Gene therapies provide treatment options for many diseases, but the safe and long-term control of therapeutic transgene expression remains a primary issue for clinical applications. Here, we develop a muscone-induced transgene system packaged into adeno-associated virus (AAV) vectors (AAVMUSE) based on a G protein-coupled murine olfactory receptor (MOR215-1) and a synthetic cAMP-responsive promoter (PCRE). Upon exposure to the trigger, muscone binds to MOR215-1 and activates the cAMP signaling pathway to initiate transgene expression. AAVMUSE enables remote, muscone dose- and exposure-time-dependent control of luciferase expression in the livers or lungs of mice for at least 20 weeks.
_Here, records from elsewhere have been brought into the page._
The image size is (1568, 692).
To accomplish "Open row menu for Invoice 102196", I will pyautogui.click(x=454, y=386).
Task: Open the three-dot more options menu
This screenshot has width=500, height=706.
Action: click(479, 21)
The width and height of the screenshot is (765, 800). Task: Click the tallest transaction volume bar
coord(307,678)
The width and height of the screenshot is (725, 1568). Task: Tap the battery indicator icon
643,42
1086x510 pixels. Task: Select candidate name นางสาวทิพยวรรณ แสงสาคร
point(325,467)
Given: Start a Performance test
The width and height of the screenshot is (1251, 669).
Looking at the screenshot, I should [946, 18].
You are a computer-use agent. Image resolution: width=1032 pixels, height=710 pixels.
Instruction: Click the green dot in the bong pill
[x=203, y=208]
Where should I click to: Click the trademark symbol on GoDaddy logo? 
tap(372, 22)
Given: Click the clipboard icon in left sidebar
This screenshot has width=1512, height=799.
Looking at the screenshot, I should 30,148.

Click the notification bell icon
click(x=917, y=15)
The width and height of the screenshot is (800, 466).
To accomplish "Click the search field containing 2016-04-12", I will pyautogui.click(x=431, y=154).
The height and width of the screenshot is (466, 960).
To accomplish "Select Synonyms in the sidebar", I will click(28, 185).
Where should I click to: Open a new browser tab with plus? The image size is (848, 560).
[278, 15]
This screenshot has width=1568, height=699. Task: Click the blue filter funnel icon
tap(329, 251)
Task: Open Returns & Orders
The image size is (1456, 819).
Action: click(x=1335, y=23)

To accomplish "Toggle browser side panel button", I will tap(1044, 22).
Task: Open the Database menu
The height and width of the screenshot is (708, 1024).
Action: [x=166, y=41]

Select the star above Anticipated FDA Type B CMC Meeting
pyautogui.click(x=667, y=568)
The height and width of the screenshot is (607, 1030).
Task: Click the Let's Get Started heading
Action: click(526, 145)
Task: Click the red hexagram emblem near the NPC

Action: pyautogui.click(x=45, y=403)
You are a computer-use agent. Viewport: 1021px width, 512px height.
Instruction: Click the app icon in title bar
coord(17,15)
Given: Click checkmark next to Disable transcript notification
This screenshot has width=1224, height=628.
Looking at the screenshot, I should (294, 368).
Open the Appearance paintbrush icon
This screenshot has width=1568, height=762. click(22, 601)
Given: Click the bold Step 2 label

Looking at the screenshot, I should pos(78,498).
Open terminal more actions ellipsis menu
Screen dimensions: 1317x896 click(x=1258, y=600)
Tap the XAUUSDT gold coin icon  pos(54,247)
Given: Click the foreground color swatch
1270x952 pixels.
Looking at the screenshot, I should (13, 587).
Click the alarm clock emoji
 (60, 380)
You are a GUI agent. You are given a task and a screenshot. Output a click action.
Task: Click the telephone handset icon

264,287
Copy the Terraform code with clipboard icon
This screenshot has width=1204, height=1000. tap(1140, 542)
Moreover, we apply this AAVMUSE to treat two chronic inflammatory diseases: nonalcoholic fatty liver disease (NAFLD) and allergic asthma, showing that inhalation of muscone—after only one injection of AAVMUSE—can achieve long-term controllable expression of therapeutic proteins (ΔhFGF21 or ΔmIL-4). Our odorant-molecule-controlled system can advance gene-based precision therapies for human diseases.

Suggested Citation

  • Xin Wu & Yuanhuan Yu & Meiyan Wang & Di Dai & Jianli Yin & Wenjing Liu & Deqiang Kong & Shasha Tang & Meiyao Meng & Tian Gao & Yuanjin Zhang & Yang Zhou & Ningzi Guan & Shangang Zhao & Haifeng Ye, 2024. "AAV-delivered muscone-induced transgene system for treating chronic diseases in mice via inhalation," Nature Communications, Nature, vol. 15(1), pages 1-16, December.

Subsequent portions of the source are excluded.